Medina Catalina M, Palacios Julia A, Minin Volodymyr M
Department of Statistics, University of California, Irvine, Irvine, California, United States of America.
Departments of Statistics and Biomedical Data Science, Stanford University, Stanford, California, United States of America.

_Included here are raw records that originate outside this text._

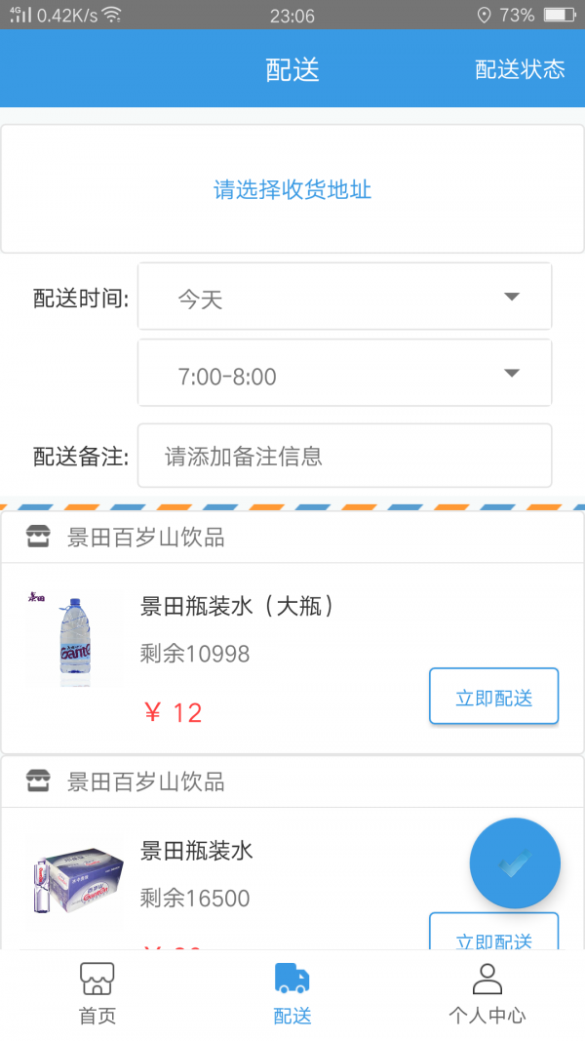Tap 立即配送 for 景田瓶装水（大瓶）
585x1041 pixels.
pyautogui.click(x=493, y=696)
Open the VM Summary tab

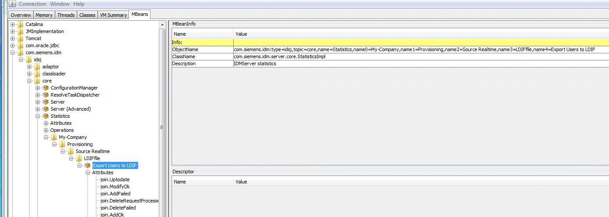[x=113, y=15]
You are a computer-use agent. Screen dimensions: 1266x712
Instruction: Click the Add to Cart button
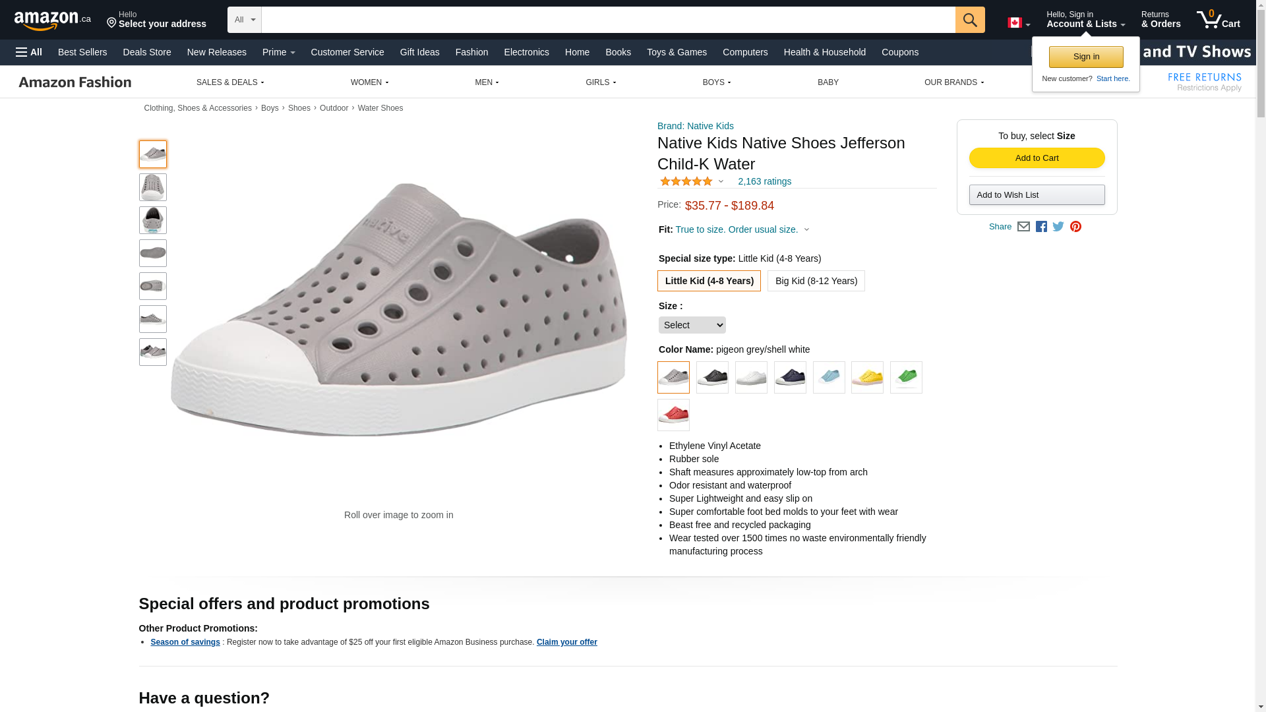point(1037,158)

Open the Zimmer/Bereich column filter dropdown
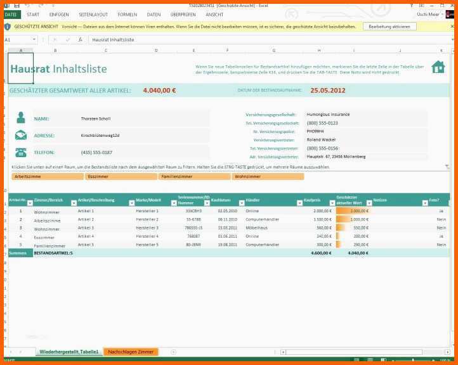(x=74, y=203)
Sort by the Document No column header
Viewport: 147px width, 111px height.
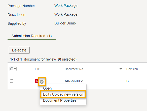click(74, 69)
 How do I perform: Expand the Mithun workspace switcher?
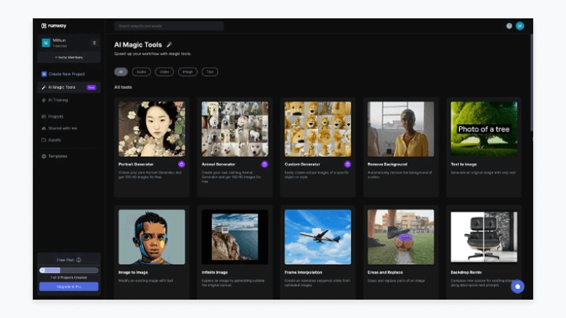tap(94, 43)
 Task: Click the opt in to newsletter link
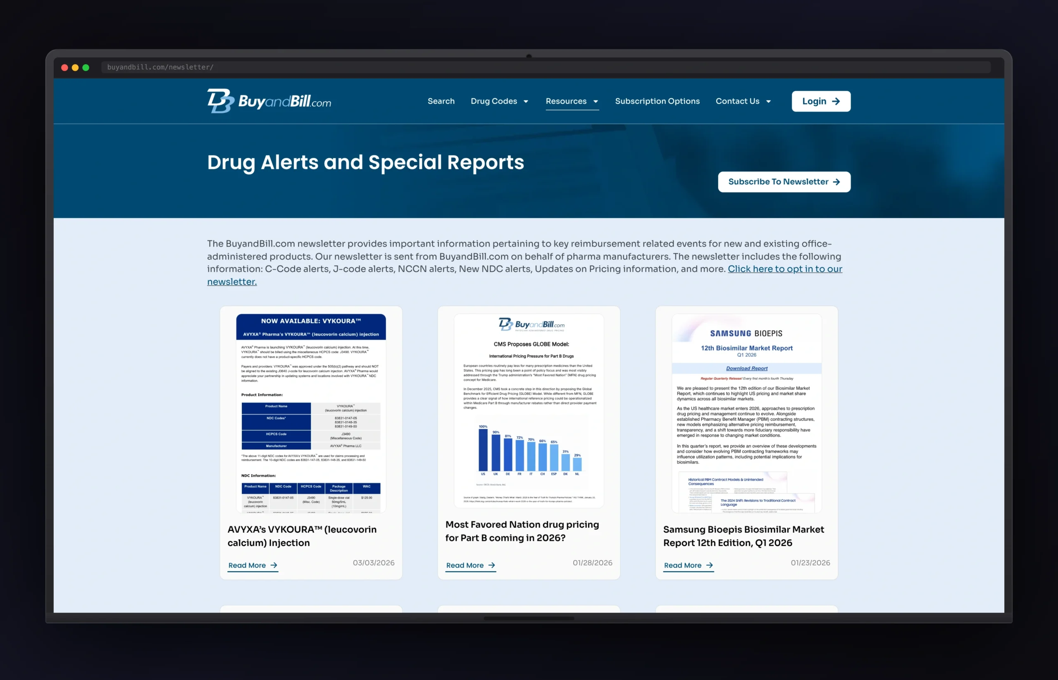tap(785, 269)
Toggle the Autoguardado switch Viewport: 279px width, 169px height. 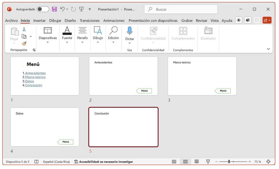click(x=43, y=9)
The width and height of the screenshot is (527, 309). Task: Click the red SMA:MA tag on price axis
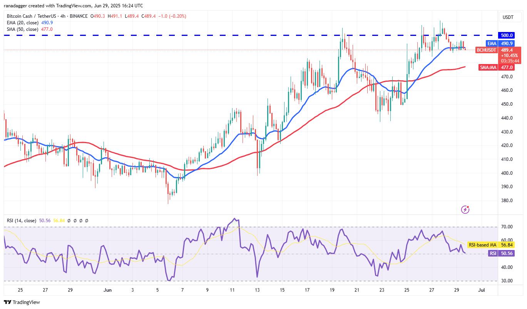click(x=488, y=68)
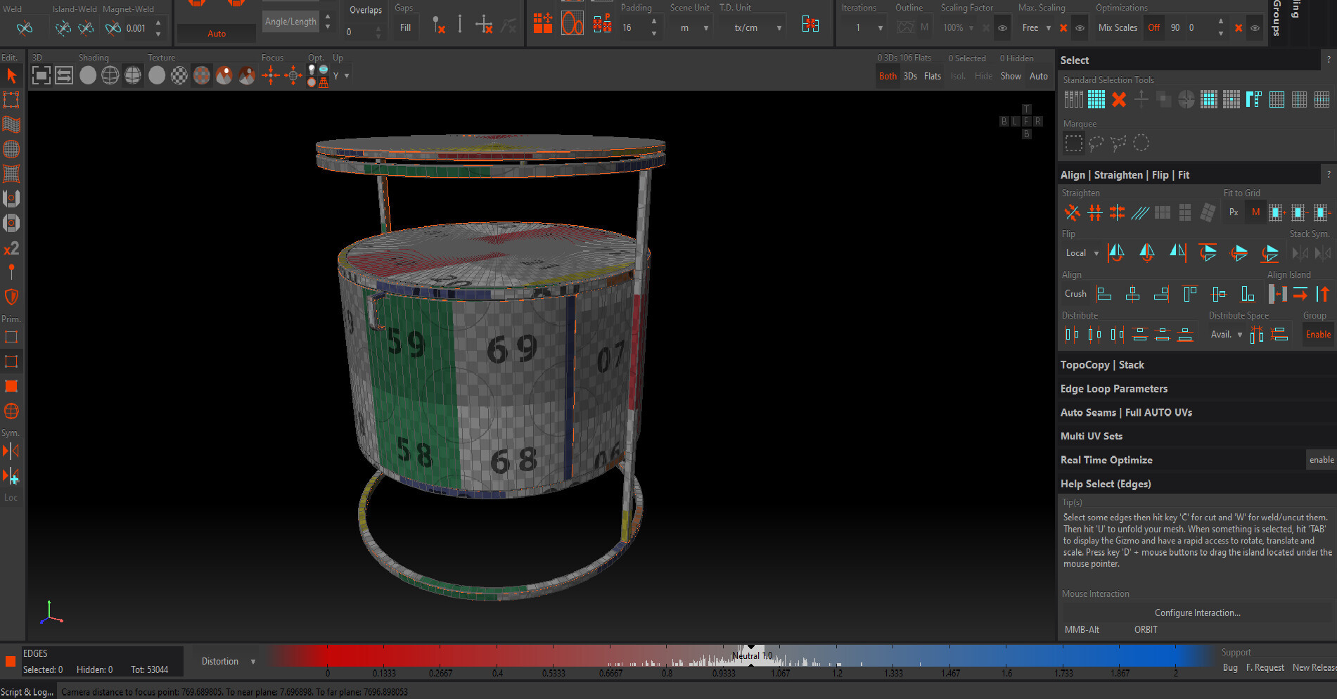Screen dimensions: 1337x699
Task: Click the flip horizontal icon next to Local
Action: pyautogui.click(x=1115, y=253)
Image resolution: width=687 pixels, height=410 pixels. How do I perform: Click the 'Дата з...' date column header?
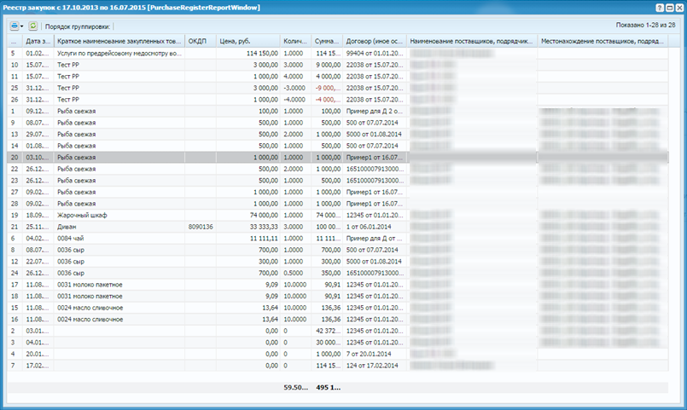click(38, 41)
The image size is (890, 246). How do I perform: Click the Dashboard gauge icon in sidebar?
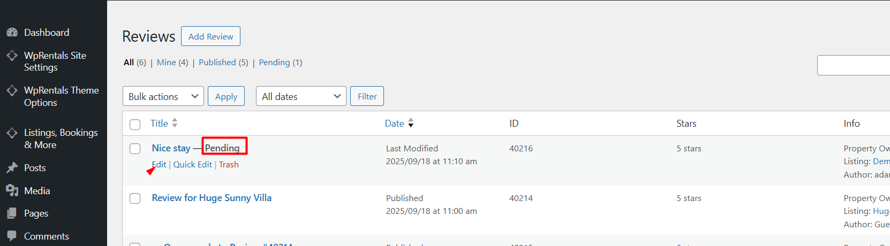point(12,33)
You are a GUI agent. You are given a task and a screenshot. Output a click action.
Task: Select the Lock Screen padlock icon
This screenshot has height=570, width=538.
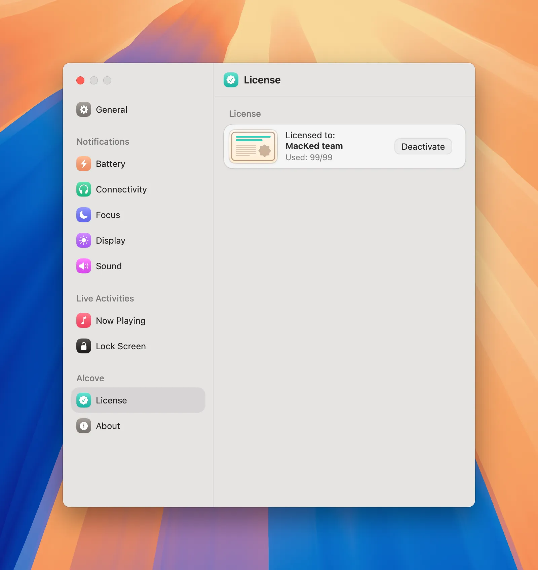coord(84,346)
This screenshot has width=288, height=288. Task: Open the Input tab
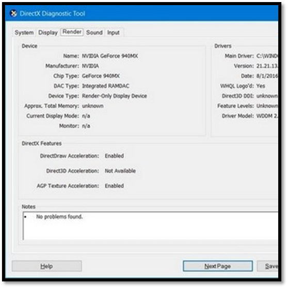(114, 33)
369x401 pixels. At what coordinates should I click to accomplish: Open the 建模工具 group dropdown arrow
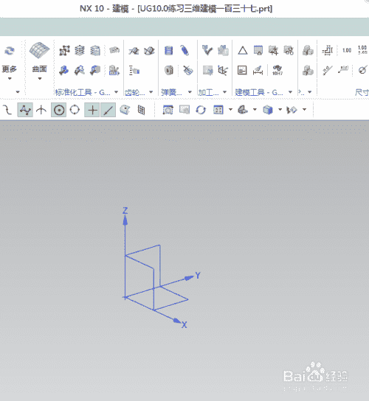pos(290,92)
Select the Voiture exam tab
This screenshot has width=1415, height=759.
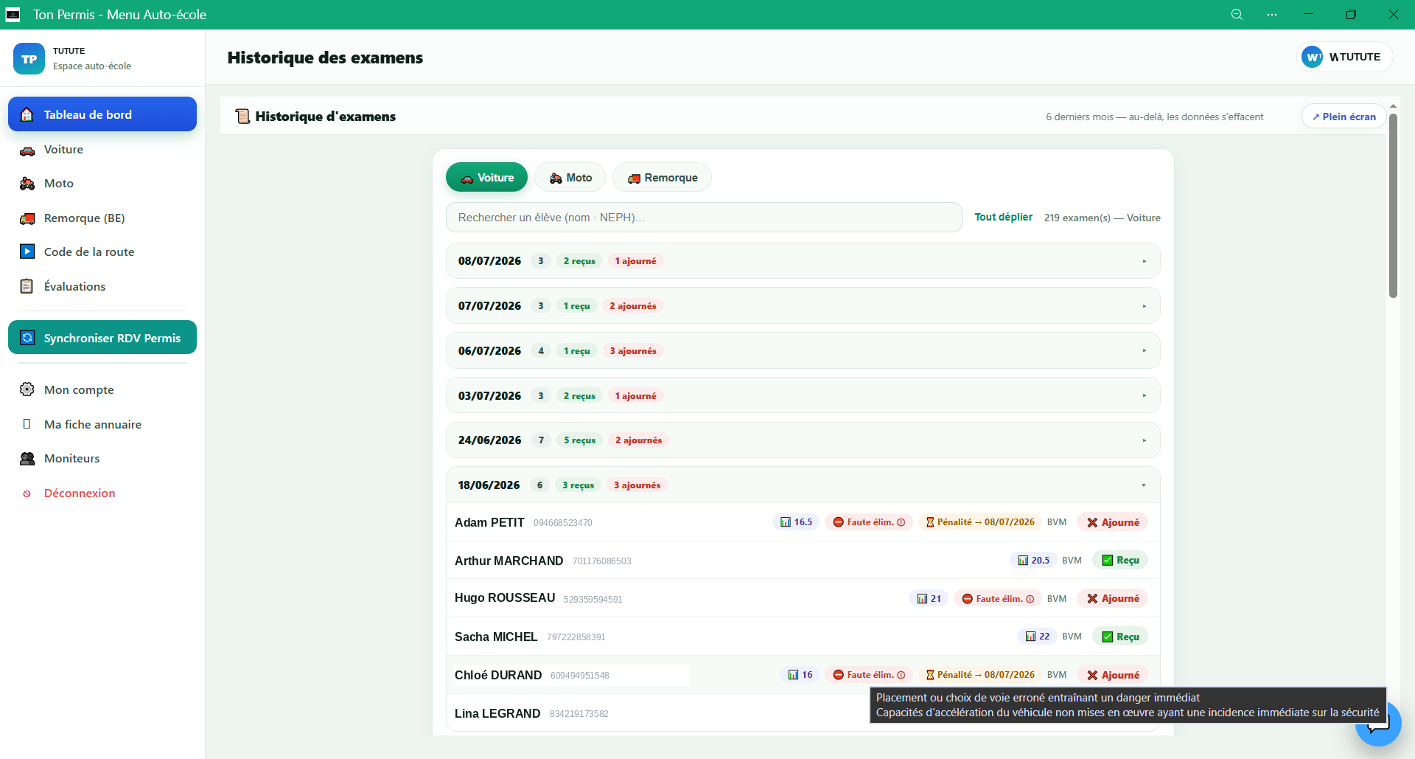pos(486,177)
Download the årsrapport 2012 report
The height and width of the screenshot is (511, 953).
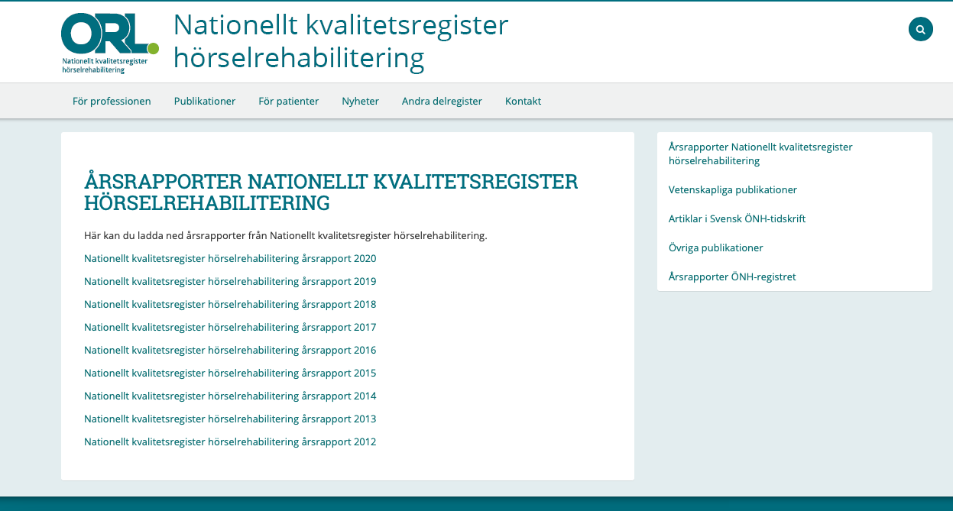pos(230,441)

PLoS Comput Biol. 2025 May 6;21(5):e1012970. doi: 10.1371/journal.pcbi.1012970. eCollection 2025 May.
The COVID-19 pandemic demonstrated that fast and accurate analysis of continually collected infectious disease surveillance data is crucial for situational awareness and policy making. Coalescent-based phylodynamic analysis can use genetic sequences of a pathogen to estimate changes in its effective population size, a measure of genetic diversity. These changes in effective population size can be connected to the changes in the number of infections in the population of interest under certain conditions. Phylodynamics is an important set of tools because its methods are often resilient to the ascertainment biases present in traditional surveillance data (e.g., preferentially testing symptomatic individuals). Unfortunately, it takes weeks or months to sequence and deposit the sampled pathogen genetic sequences into a database, making them available for such analyses. These reporting delays severely decrease precision of phylodynamic methods closer to present time, and for some models can lead to extreme biases. Here we present a method that affords reliable estimation of the effective population size trajectory closer to the time of data collection, allowing for policy decisions to be based on more recent data. Our work uses readily available historic times between sampling and reporting of sequenced samples for a population of interest, and incorporates this information into the sampling model to mitigate the effects of reporting delay in real-time analyses. We illustrate our methodology on simulated data and on SARS-CoV-2 sequences collected in the state of Washington in 2021.
新冠疫情表明,对持续收集的传染病监测数据进行快速准确的分析对于态势感知和政策制定至关重要。基于溯祖理论的系统发育动力学分析可以利用病原体的基因序列来估计其有效种群大小的变化,有效种群大小是衡量遗传多样性的一个指标。在某些条件下,有效种群大小的这些变化可以与目标人群中感染数量的变化联系起来。系统发育动力学是一组重要的工具,因为其方法通常能抵御传统监测数据中存在的确定偏差(例如,优先检测有症状的个体)。不幸的是,对采样的病原体基因序列进行测序并存入数据库需要数周或数月时间,才能用于此类分析。这些报告延迟严重降低了系统发育动力学方法在接近当前时间时的精度,并且对于某些模型可能导致极端偏差。在此,我们提出一种方法,能够在更接近数据收集时间时可靠地估计有效种群大小轨迹,从而使政策决策能够基于更新的数据。我们的工作利用了目标人群中已测序样本在采样和报告之间随时可用的历史时间,并将此信息纳入采样模型,以减轻实时分析中报告延迟的影响。我们在模拟数据以及2021年在华盛顿州收集的严重急性呼吸综合征冠状病毒2(SARS-CoV-2)序列上展示了我们的方法。